Saved entries:
++++++++
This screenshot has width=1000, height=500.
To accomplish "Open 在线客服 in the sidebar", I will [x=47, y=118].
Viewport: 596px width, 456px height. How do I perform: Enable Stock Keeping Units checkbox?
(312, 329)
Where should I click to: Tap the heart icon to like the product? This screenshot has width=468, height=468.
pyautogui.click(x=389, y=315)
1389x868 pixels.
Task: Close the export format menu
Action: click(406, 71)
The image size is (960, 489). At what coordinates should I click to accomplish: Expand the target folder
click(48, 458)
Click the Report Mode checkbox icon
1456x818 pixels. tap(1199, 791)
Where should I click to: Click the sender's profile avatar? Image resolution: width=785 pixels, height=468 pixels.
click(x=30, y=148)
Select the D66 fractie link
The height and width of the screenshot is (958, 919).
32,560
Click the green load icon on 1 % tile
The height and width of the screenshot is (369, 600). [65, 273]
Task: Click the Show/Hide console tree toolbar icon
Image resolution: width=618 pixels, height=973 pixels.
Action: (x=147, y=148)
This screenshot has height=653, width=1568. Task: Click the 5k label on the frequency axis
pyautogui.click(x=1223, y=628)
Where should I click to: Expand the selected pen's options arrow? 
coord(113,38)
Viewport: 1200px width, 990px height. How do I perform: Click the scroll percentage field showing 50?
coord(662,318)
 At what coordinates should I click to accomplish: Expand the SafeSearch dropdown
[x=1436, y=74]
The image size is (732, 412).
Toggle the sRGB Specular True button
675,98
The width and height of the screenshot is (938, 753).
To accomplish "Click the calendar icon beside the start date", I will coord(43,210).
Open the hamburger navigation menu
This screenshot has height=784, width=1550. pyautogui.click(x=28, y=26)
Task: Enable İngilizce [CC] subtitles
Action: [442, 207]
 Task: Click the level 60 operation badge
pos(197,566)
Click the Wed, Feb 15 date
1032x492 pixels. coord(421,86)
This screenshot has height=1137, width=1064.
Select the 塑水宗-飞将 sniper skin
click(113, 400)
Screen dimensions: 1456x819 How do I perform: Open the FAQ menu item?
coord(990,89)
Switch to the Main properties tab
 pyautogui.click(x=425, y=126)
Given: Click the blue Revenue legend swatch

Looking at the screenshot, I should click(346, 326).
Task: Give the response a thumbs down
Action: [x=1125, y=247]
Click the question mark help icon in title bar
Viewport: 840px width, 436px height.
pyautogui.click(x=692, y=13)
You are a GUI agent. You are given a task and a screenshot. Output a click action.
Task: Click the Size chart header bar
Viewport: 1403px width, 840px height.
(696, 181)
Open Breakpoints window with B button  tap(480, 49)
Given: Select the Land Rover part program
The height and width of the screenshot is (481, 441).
++++++++
### EXERCISE DETAILS
Of the lines above, retype only those from the line containing "Click the green load icon on 1 % tile" through the line containing "The image size is (732, 412).", including both, exactly.

### RESPONSE TO THE EXERCISE
Click the green load icon on 1 % tile
The height and width of the screenshot is (369, 600). [65, 273]
Task: Click the Show/Hide console tree toolbar icon
Image resolution: width=618 pixels, height=973 pixels.
Action: (x=147, y=148)
This screenshot has height=653, width=1568. Task: Click the 5k label on the frequency axis
pyautogui.click(x=1223, y=628)
Where should I click to: Expand the selected pen's options arrow? 
coord(113,38)
Viewport: 1200px width, 990px height. How do I perform: Click the scroll percentage field showing 50?
coord(662,318)
 At what coordinates should I click to accomplish: Expand the SafeSearch dropdown
[x=1436, y=74]
The image size is (732, 412).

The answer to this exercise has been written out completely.